Colombia must punish those who teamed up with paramilitary death squads to steal land during the country’s armed conflict, according to the outgoing-director of the Land Restitution Unit.
While the Land Restitution Unit continues to make progress, already having returned some 300,000 hectares of land that that were stolen during the armed conflict to the rightful owner, Ricardo Sabogal insists that what is lacking is criminal prosecution of those responsible.
“The country is still owed the criminal chapter of land dispossession. We advance the administrative actions for the land to be returned to its owners, but it is necessary that those responsible for the dispossession respond criminally for what they did,” said Sabogal in an interview with El Espectador.
Colombia’s obstacles for peace: returning the 15% of national territory that was stolen in the war
The Victims and Land Restitution Law was passed by President Juan Manuel Santos in June 2011 with the aim of delivering some sense of justice to those affected by the South American country’s half-century long internal conflict.
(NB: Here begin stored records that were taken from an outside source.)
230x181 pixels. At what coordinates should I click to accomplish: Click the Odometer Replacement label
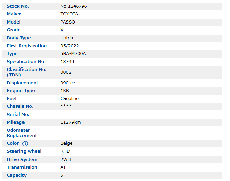click(22, 133)
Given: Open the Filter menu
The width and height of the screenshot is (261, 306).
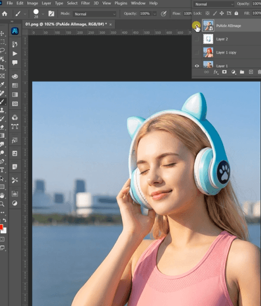Looking at the screenshot, I should click(85, 3).
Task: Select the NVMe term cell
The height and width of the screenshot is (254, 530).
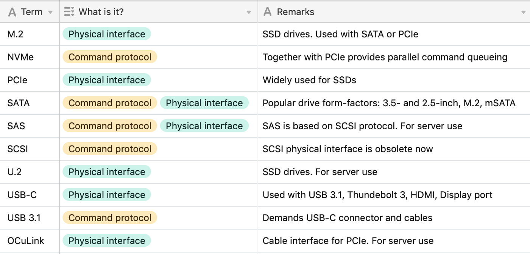Action: pos(20,57)
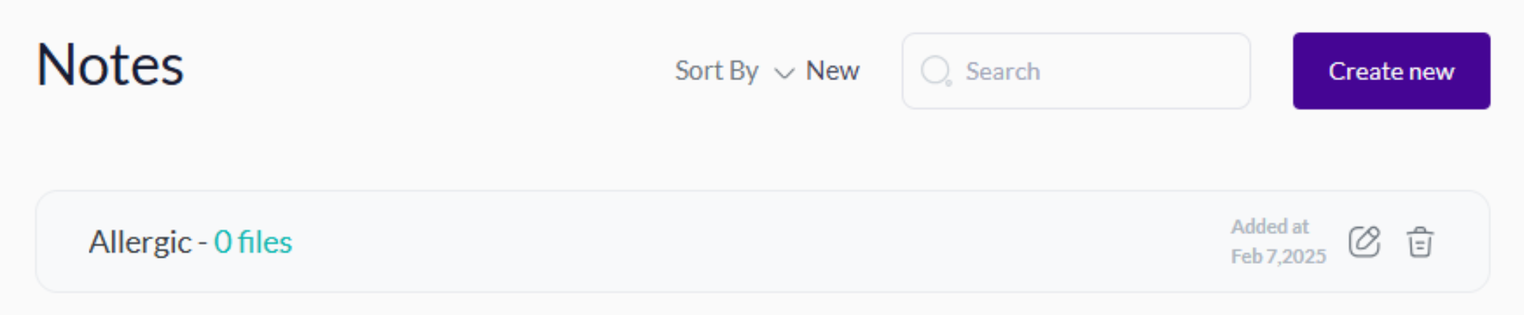Image resolution: width=1524 pixels, height=315 pixels.
Task: Click the Feb 7,2025 date text
Action: tap(1278, 257)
The Land Restitution Unit, albeit through a slow process has managed to return hundreds of thousands of displaced Colombians to their original lands in the countryside but those responsible for the theft have largely escaped unpunished.
While the Law of Restitution facilitates the investigation into the documentation surrounding land ownership, it does not allow for the probing of criminal behavior in its acquisition.
“Unfortunately, the Law of Restitution is very similar to that of domain extinction. It does not observe the criminal behavior, it only asks the syndicate for an explanation of how it acquired the property,” explained Sabogal.
“The end of the restitution process is the return of the land, not the assignment of responsibility,” he added.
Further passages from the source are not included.